The Funding for Lending Scheme (FLS) saw the amount of cash lent to small firms by banks and other lenders drop £128 million.

John Longworth, director general at the British Chambers of Commerce (BCC), said he was frustrated that overall FLS lending to SMEs continues to fall.

“While larger companies continue to access the finance they need, the door often remains closed for young, high-growth firms – stunting the growth prospects of the very businesses we need to help secure our economic future,” Longworth said.

However, the decline was an improvement on the previous quarter, when lending to small and medium-sized businesses fell by £435m.

For the latest period, total business lending by banks and building societies using FLS fell £2.4 billion – compared with £3.9bn in the previous quarter.

The bulk of this decline was in lending to large corporations by Royal Bank of Scotland (RBS) and Lloyds Banking Group, both partly taxpayer-controlled, following a run-off of non-core parts of their operations.

• _Listed records_:

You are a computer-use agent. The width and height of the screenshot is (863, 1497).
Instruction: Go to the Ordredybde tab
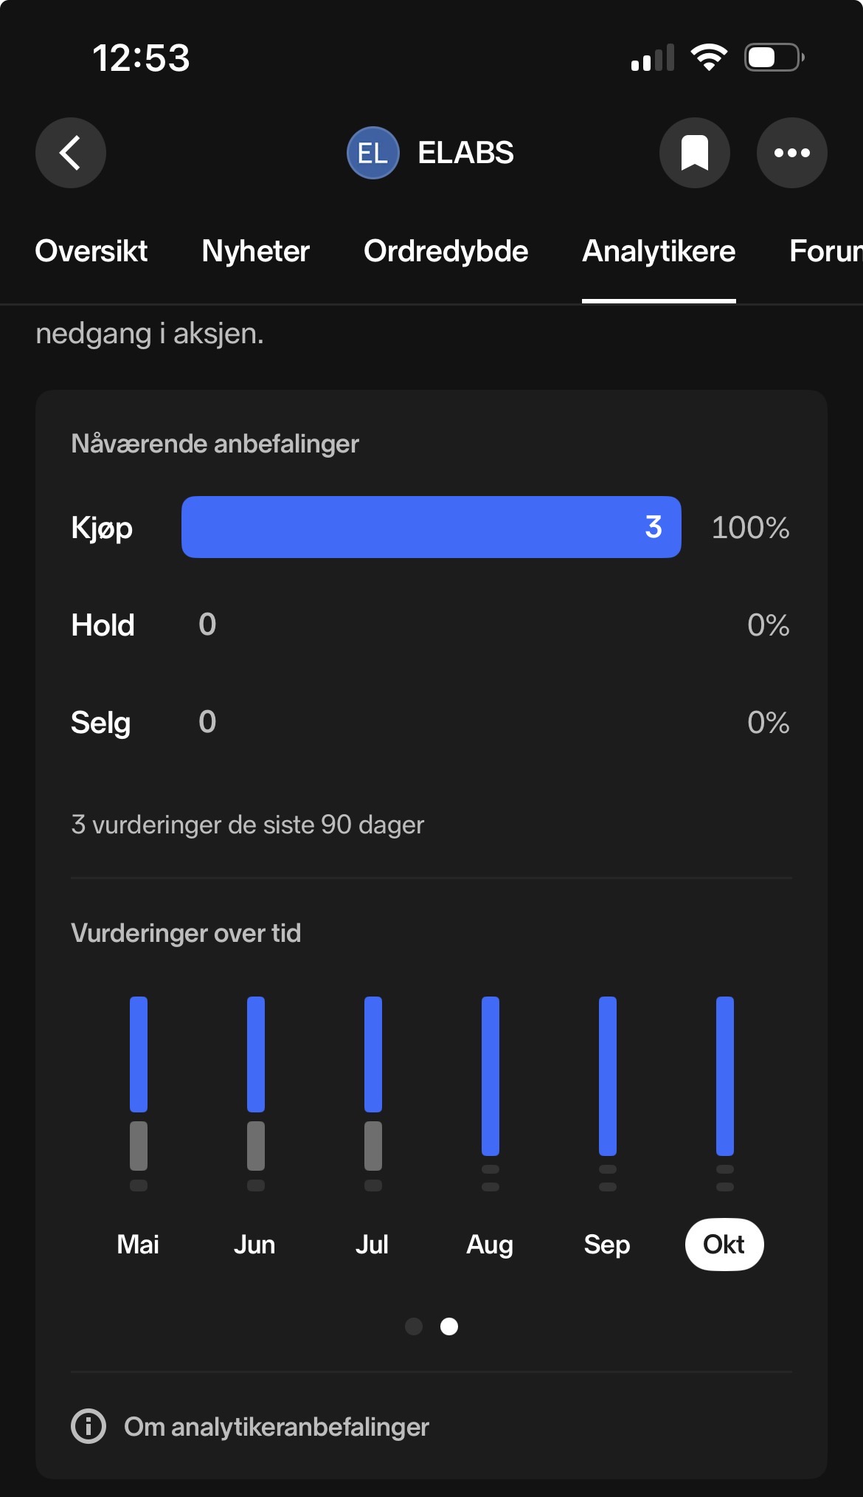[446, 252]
* * *
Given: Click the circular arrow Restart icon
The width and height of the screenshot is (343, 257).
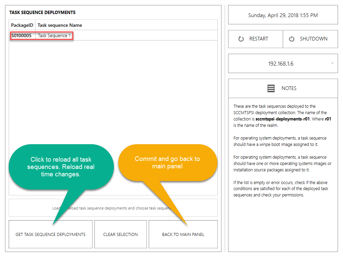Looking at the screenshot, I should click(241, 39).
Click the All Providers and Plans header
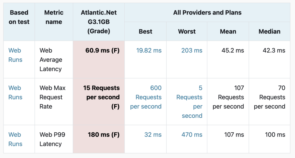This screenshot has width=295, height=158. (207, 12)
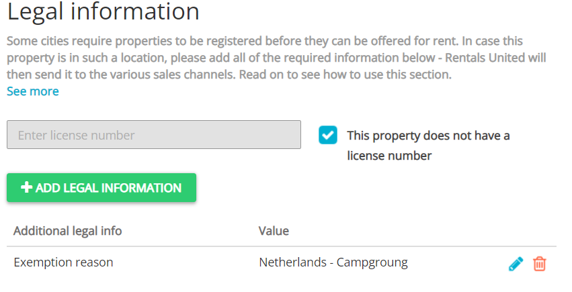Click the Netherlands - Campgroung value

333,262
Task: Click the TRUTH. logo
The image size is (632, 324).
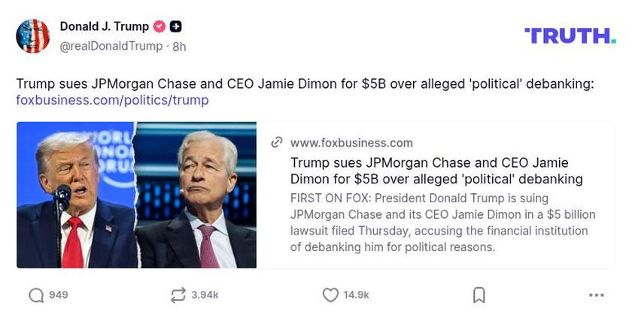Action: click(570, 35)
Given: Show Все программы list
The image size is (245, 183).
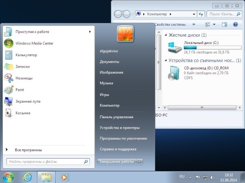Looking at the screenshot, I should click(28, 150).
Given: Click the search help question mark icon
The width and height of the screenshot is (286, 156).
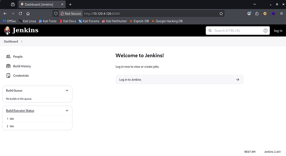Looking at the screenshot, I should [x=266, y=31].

• _Task to carry out_: Pick up the news report on Funding for Lending Scheme lending to small firms and continue it from its last sentence.

• _Reply_:
Lloyds bucked the trend in the small business arena, where its net lending rose £304m in the quarter, and by £1.2bn in the first nine months of the year.

RBS’s net lending to SMEs fall by £165m amid an overall drop in its business lending of £1.4bn. Santander achieved the biggest rise in overall lending with growth of £332m, including £107m to small businesses. Aldermore’s SME growth was £73m.

FLS was launched in 2012, giving banks and building societies access to cheap finance in return for lending to households and businesses.

Changes announced by Bank of England governor Mark Carney last November, which fully came into place from the end of January 2014, meant the scheme would no longer apply to household loans, amid fears of an overheating housing market.